‘Colonial period is most important in our history’

Published November 24, 2019
Dr Nauman Naqvi speaks at the event.—White Star
Dr Nauman Naqvi speaks at the event.—White Star

KARACHI: Despite the low attendance at the opening session of the Habib University Literature Festival titled Sareer-i-Khamah organised by the students of the university’s Araish-i-Khayal club on Friday, the young lovers of Urdu literature must be appreciated for the wholehearted effort that they put in to make the event possible. Also, it was thoughtful of them to pick Dr Nauman Naqvi as the keynote speaker who ably imparted the component of erudition to the daylong proceedings which is essential for such events.

Dr Naqvi, who is Assistant Professor Comparative Liberal Studies at Habib University, began his argument by claiming that literature and knowledge have a deep connection. Knowledge (ilm) cannot be communicated without [the use of] language. Since language has to do with communication between human beings, it inherently carries the element of morality or values (akhlaqiaat), which is also significantly related to literature.

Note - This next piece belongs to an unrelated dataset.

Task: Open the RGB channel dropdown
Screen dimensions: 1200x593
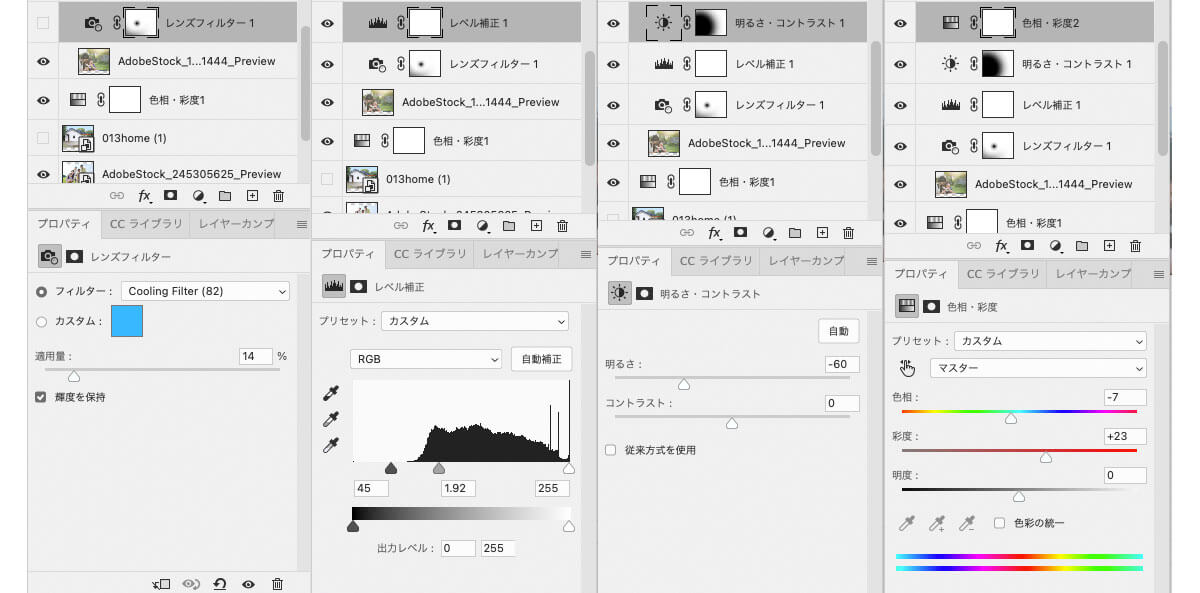Action: (x=425, y=359)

Dr Naqvi said the young organisers had asked him to talk about the “need to overcome colonial legacies” in his address. In that regard he pointed out that colonialism had done us [the subcontinent] damage. Quoting a write-up of Munshi Premchand’s grandson that he chanced upon on Facebook, he said: “What does language have to do with religion?” This was the kind of thinking [of associating language with religion] that was transferred to us through the colonial educational system.

Similarly, racism entered the domain of knowledge. The scholar drew the attention of the audience towards how things are shaping up in India in terms of Hindu nationalism these days, arguing that the rise of fascism in India is “still the unfolding of the colonial period”. He underlined that colonial period is the most important period in our history, because it completely transformed the planet. He said nationalism inherited colonial ideology. Nationalism too cannot be understood without knowing colonialism. They are related to each other.

Dr Naqvi then shifted his focus to the title of the festival, Sareer-i-Khamah. The phrase is taken from Ghalib’s famous verse:

Aatey hain ghaib se yeh mazameen khayal mein

Ghalib sareer-i-khamah nawa-i-sarosh hai

[I receive these subjects for my poetry from the unseen Ghalib, the scratching sound of the pen is the call of angels]

He told the attendees that khamah is a [reed] pen which used to make a scratching sound on paper. That sound is called sareer. That pen had a certain ‘force’ which today’s ballpoints don’t have, because of which it sometimes tore the paper it was used on. Nawa-i-sarosh means the call of angels. Modern-day men would interpret the two lines as ‘inspiration’, a line of thinking that we have inherited from the romantic aesthetics of the 18th century. But, he cautioned, Ghalib is saying something else.

Dr Naqvi in order to make the students comprehend what the poet was trying to convey read an excerpt from the book What is Islam? — The Importance of Being Islamic by Shahab Ahmed. He argued that the ghaib is the world of meaning. “Can you see meaning?” he asked relating it to the unseen. “Meaning is literally in ghaib.” So the sound of the scratching pen points to the world of meaning, which literature is concerned with, he said.

Earlier, Asif Farrukhi, patron of the Araish-i-Khayal club, lauded the students for arranging such an event with great diligence. He said they saw a dream which came true on Friday. Connecting the dots as to how the festival became a reality, he first spoke about the kind of healthy literary activities that take place in classrooms and then highlighted that it was four years back that he joined Habib University; ever since a literature festival has been taking place.

President of Araish-i-Khayal Sara Khan briefly talked about the reason for putting up the fest and remarked that any knowledge or discipline that does not enable you to think about your prejudices is meaningless.

Yusra Afzal thanked the guests for coming to the event.

The festival had a pretty extensive programme in which various sessions were to be held simultaneously. They included sessions on topics such as ‘The pen is mightier than the swords — a discussion on literature and power’, ‘Urdu shaeri ke badalte rujhanat’ and ‘Urdu adab aur ghussey ki nai fasl’.